SELECTED EXCERPT -
══════════════════════════════

The train that I boarded at eleven was crowded with countrymen returning from the day's festival, a merry but in no sense intoxicated company, in which I saw my first wooden-shod Galicians. The car was, for once, of the American pattern--though of Spanish width--with thirty seats each large enough for three persons. The brakeman, too, who stood lantern on arm in the open door, bore an unusual resemblance to an American "shack."
A dozen men were standing in the aisle, but to my surprise one seat near the center of the car seemed to be unoccupied. When I reached it, however, I found a priest stretched out on his back, his hands clasped over his paunch, snoring impressively. I carried a protest to the brakeman and with a snort he swooped down upon the sleeper. At sight of him, however, he recoiled.
"Carajo!" he cried. "Es un padre! I could n't disturb his reverence."
I stooped and touched the monopolist on the shoulder, being in no mood to remain standing all night. Moreover, I had long been curious to know the Spaniard's attitude toward a man who should treat a priest as an ordinary human being. "His reverence" grunted. I touched him again. His snore lost a beat or two and began once more. I shook him more forcibly. He opened his blood-shot eyes, snorted "Huh!" so much like a certain monopolist of the animal kingdom that even the passengers about me laughed at the resemblance--and fell again to snoring. I sat down gently on his fat legs and, when he kicked me off, confiscated a place. He sat up with the look of a man whose known world has suddenly crumbled about his ears and glared at me with bulging eyes a full two minutes, while over the faces of the onlookers flitted a series of winks and smiles.

══════════════════════════════

RECORDED INFORMATION -
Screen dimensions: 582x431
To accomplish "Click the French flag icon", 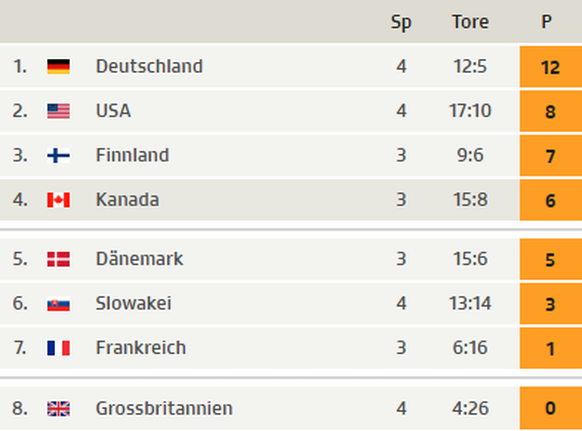I will [58, 348].
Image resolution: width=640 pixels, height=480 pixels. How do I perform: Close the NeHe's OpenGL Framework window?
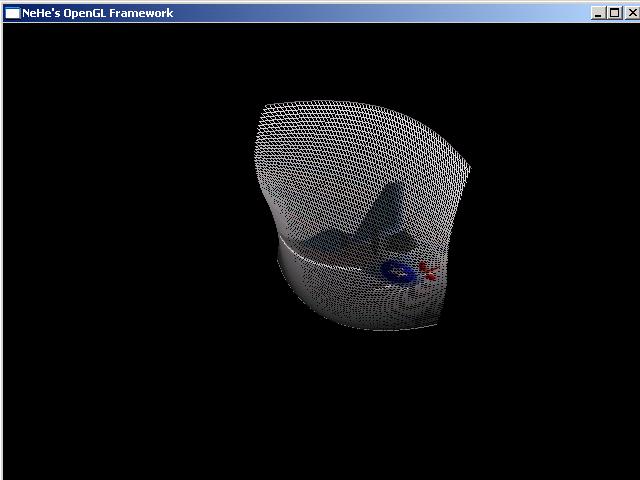point(629,13)
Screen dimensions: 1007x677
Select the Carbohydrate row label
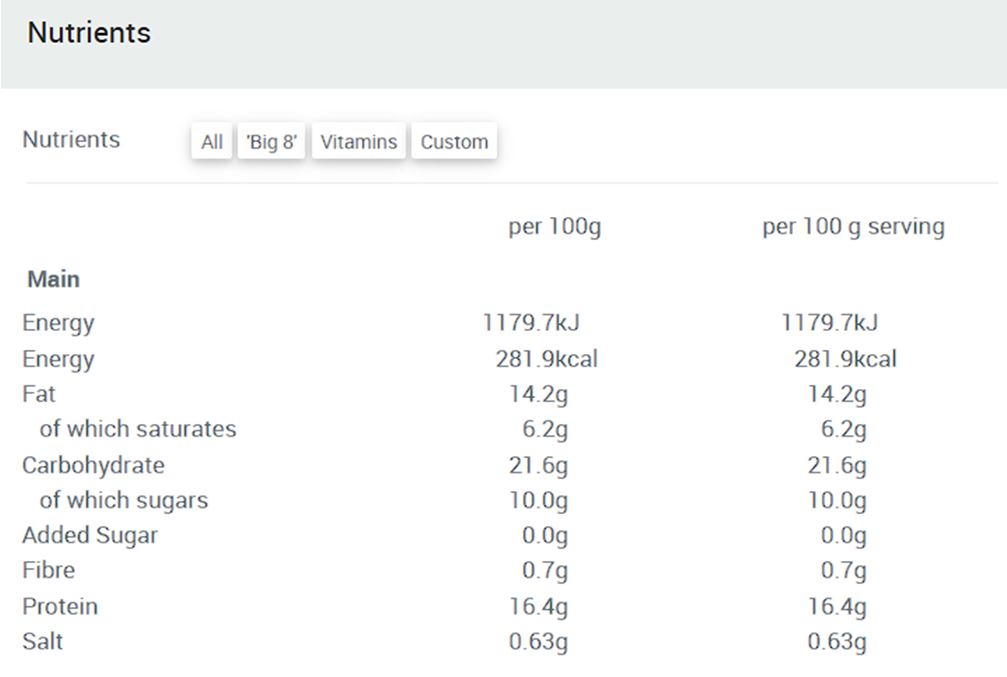point(93,465)
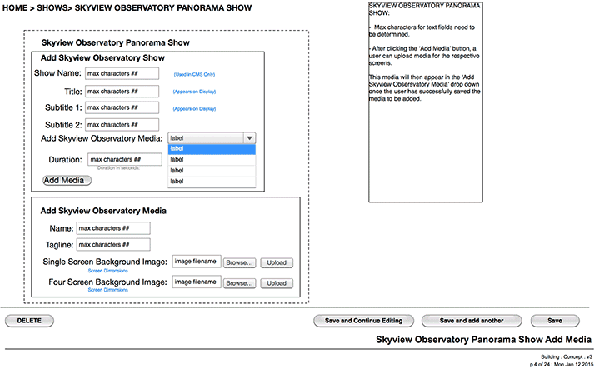The height and width of the screenshot is (389, 600).
Task: Click the DELETE button
Action: tap(29, 321)
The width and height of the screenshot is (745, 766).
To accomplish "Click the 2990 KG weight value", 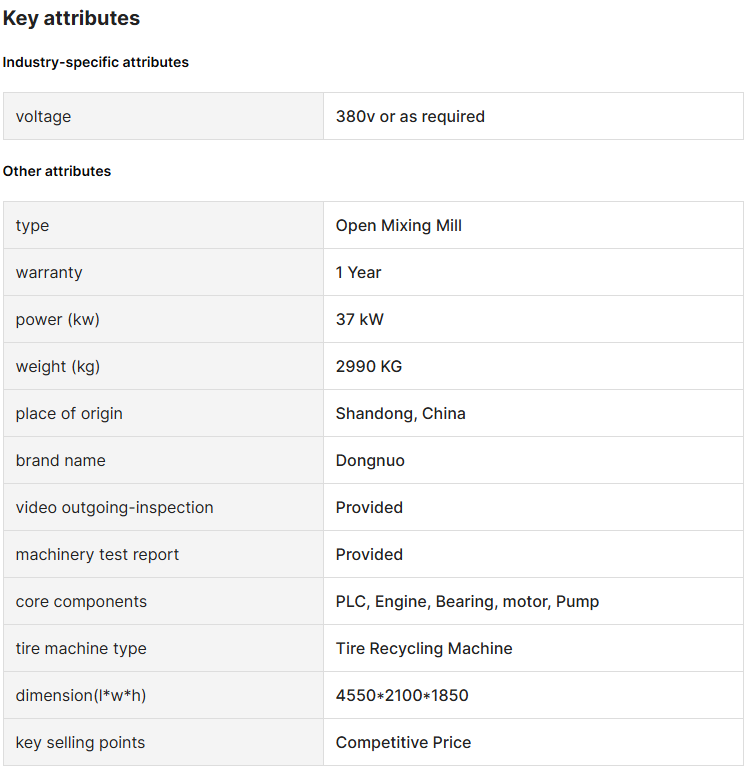I will point(369,366).
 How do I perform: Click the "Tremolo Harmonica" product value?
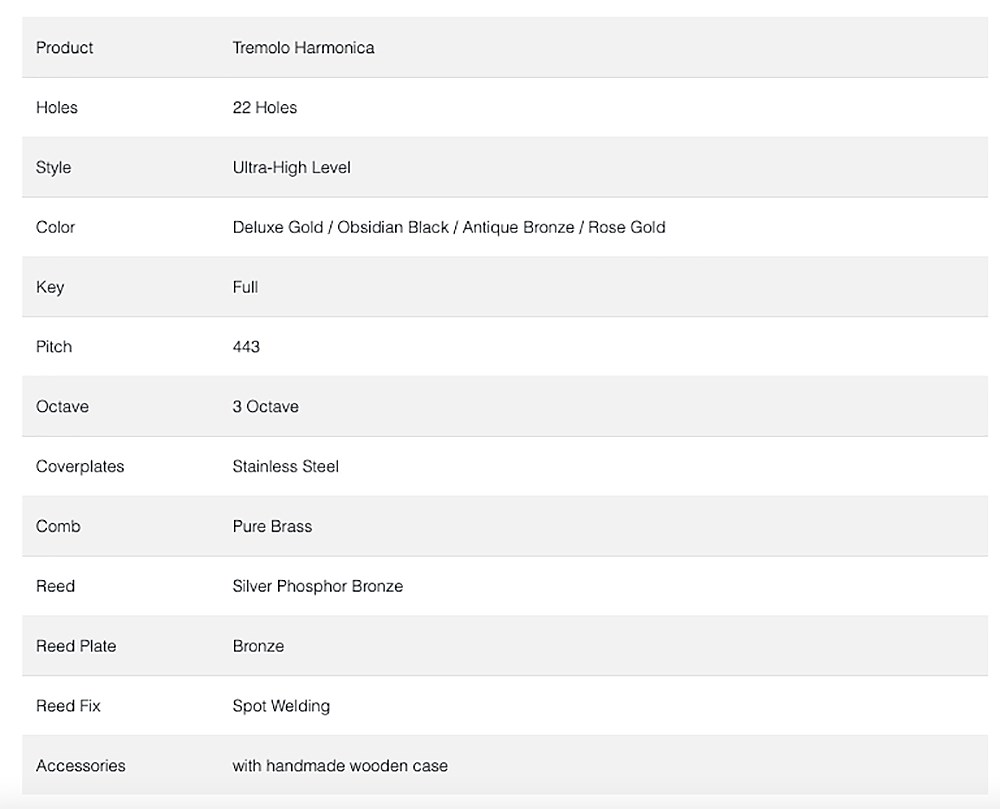click(303, 47)
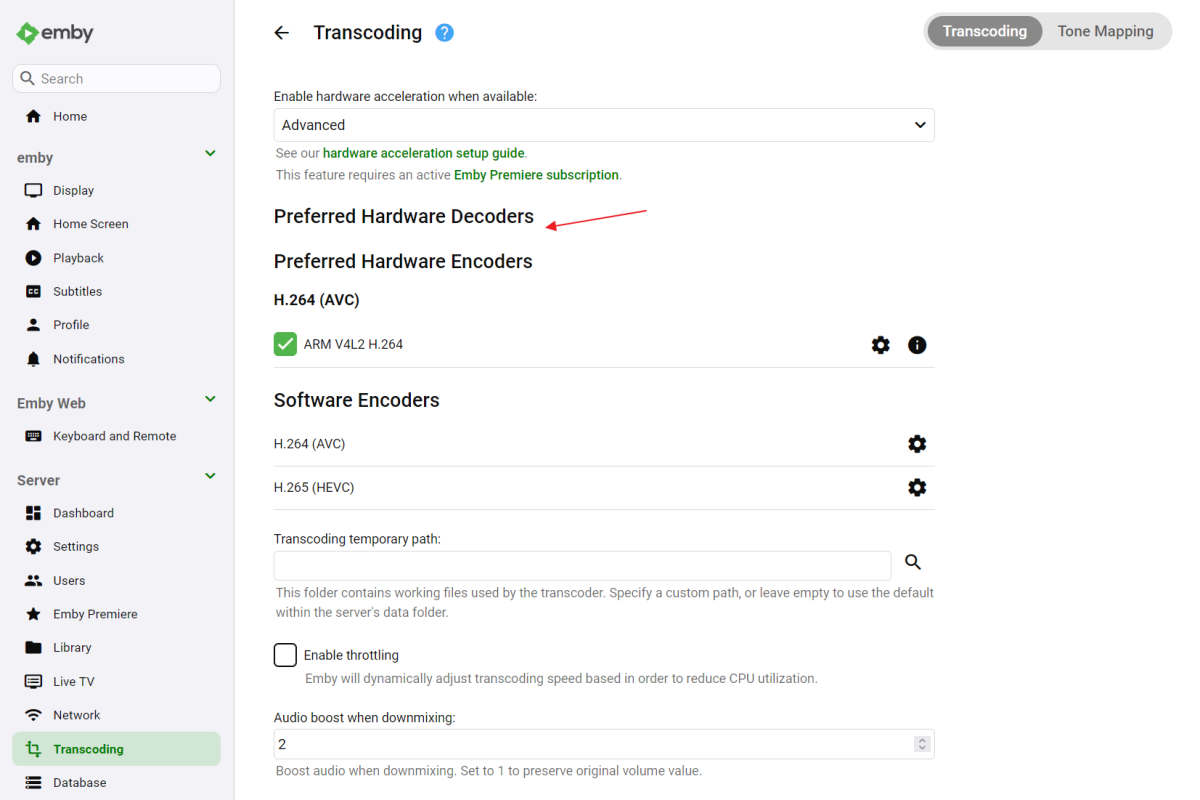The height and width of the screenshot is (800, 1200).
Task: Open Dashboard in the sidebar
Action: pos(83,513)
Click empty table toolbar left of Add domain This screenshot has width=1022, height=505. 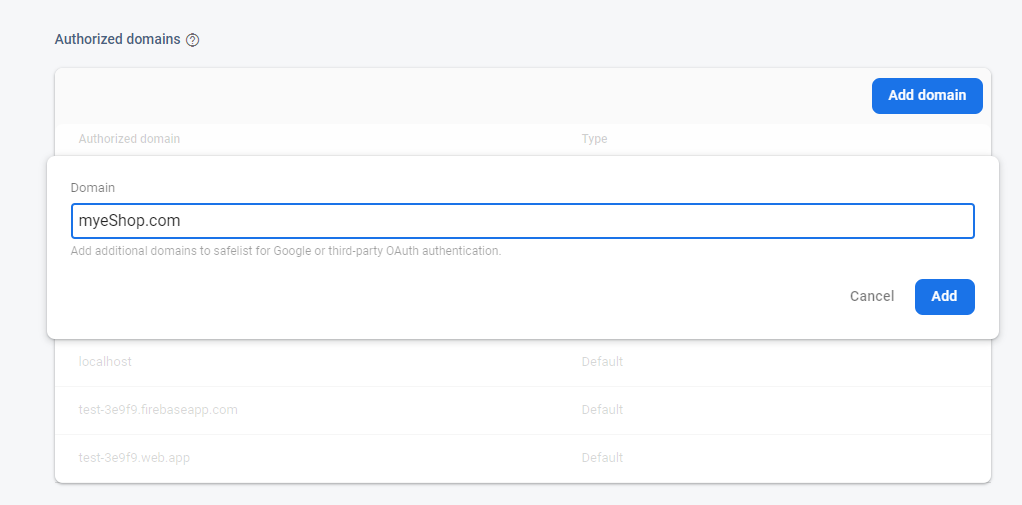click(450, 96)
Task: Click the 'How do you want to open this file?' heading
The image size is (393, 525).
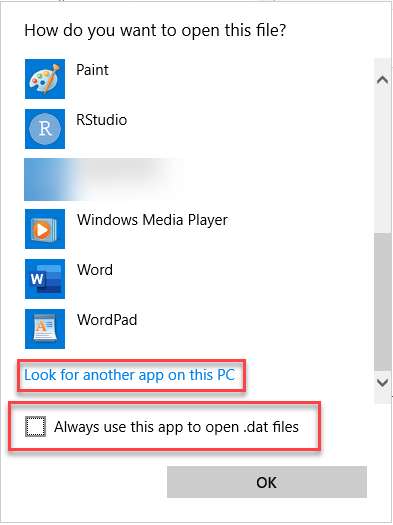Action: click(x=155, y=30)
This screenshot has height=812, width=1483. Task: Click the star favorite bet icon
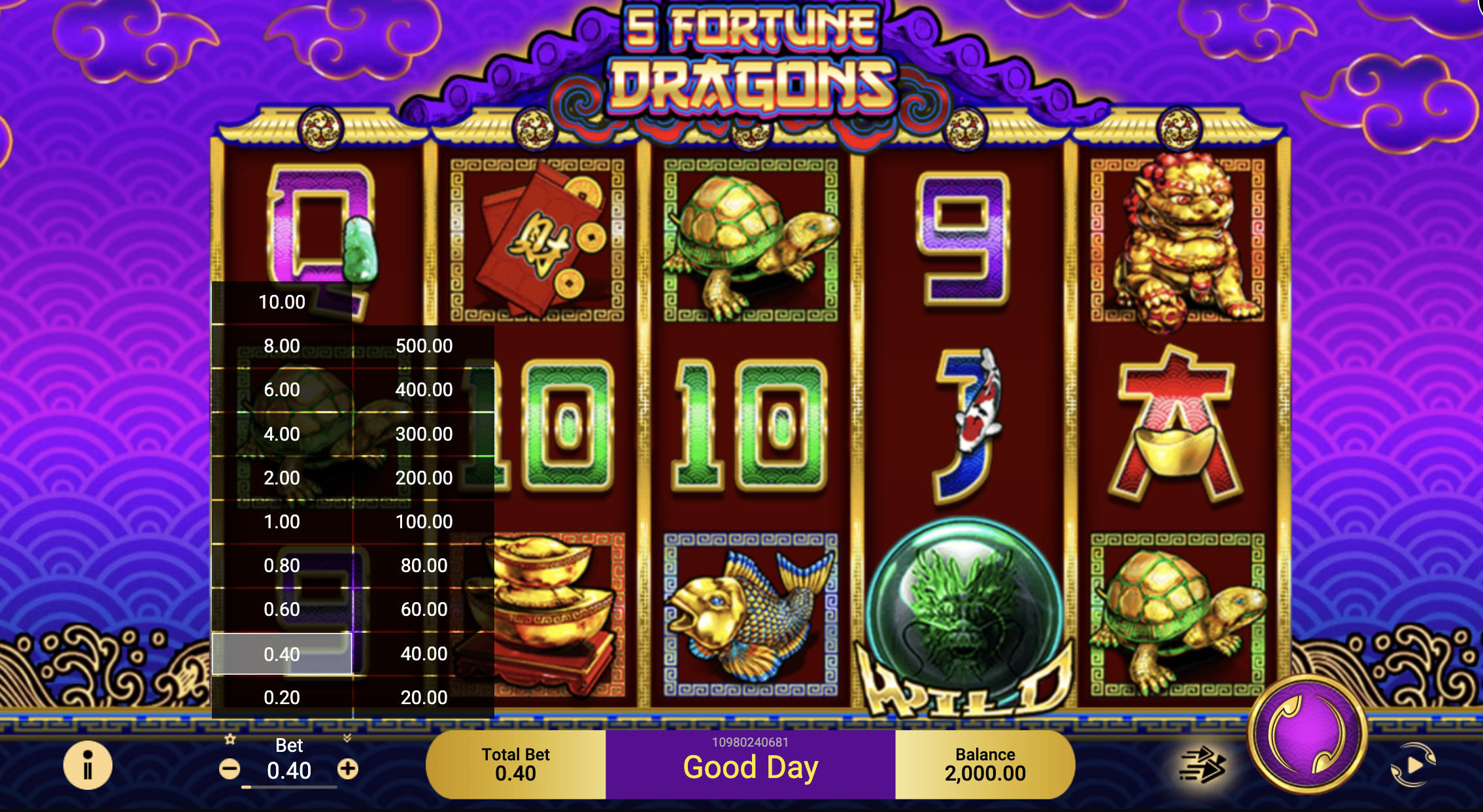coord(230,739)
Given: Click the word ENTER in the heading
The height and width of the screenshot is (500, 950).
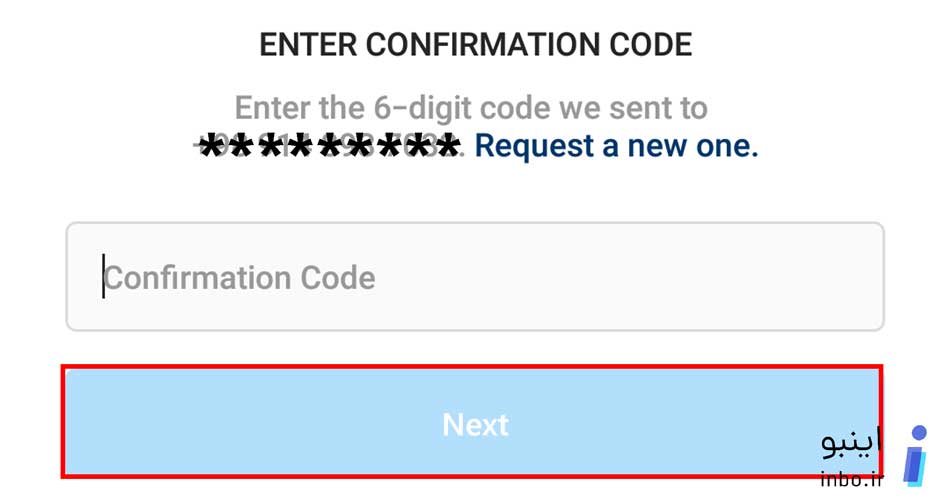Looking at the screenshot, I should (x=308, y=45).
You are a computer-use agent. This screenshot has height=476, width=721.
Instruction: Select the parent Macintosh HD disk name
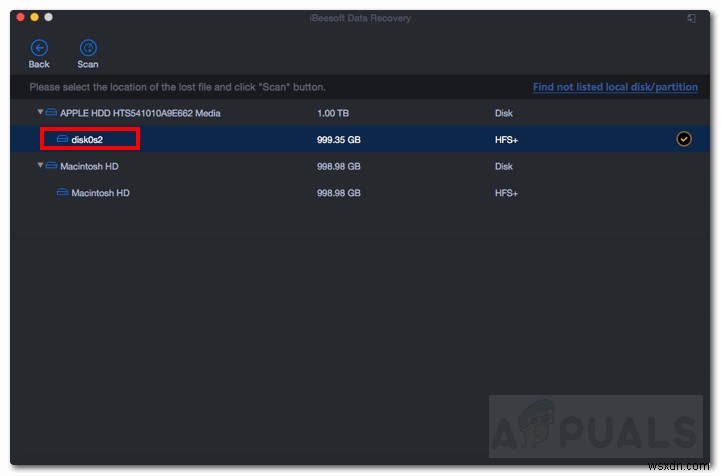91,166
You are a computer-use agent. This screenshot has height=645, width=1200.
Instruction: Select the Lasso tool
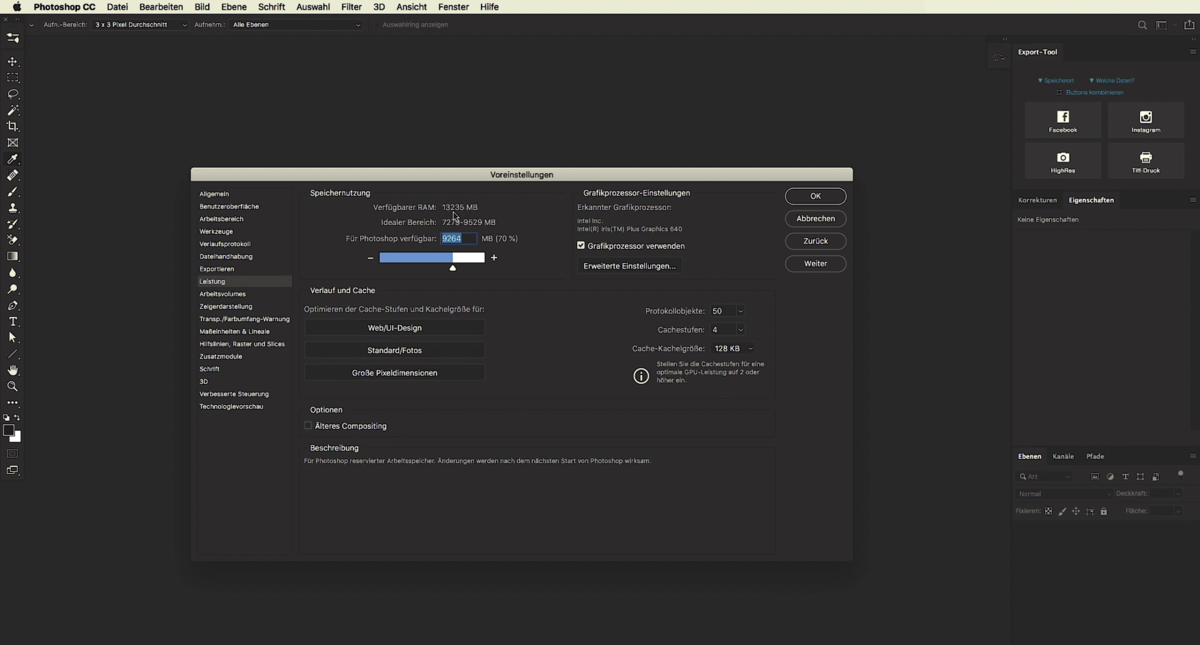point(13,94)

══════════════════════════════

WHAT TO WORK ON -
1. From the train passage, list every action the narrator takes to rouse or dislodge the sleeping priest, in order.
2. Rewrite the train passage from "I stooped and" to "winks and smiles.", changing "monopolist" to "occupant".
3. Using the train passage, decide whether each statement agrees with it, giving yes or no and the exact words that decide it.
(a) Each seat in the car was large enough for three persons.
(b) The brakeman disturbed the sleeping priest himself.
(c) The priest glared at the narrator for a full two minutes.

SOLUTIONS BELOW -
1.
1. Touched him on the shoulder
2. Touched him again
3. Shook him more forcibly
4. Sat down gently on his fat legs

2.
I stooped and touched the occupant on the shoulder, being in no mood to remain standing all night. Moreover, I had long been curious to know the Spaniard's attitude toward a man who should treat a priest as an ordinary human being. "His reverence" grunted. I touched him again. His snore lost a beat or two and began once more. I shook him more forcibly. He opened his blood-shot eyes, snorted "Huh!" so much like a certain occupant of the animal kingdom that even the passengers about me laughed at the resemblance--and fell again to snoring. I sat down gently on his fat legs and, when he kicked me off, confiscated a place. He sat up with the look of a man whose known world has suddenly crumbled about his ears and glared at me with bulging eyes a full two minutes, while over the faces of the onlookers flitted a series of winks and smiles.

3.
(a) Yes: "with thirty seats each large enough for three persons"
(b) No: "I could n't disturb his reverence."
(c) Yes: "glared at me with bulging eyes a full two minutes"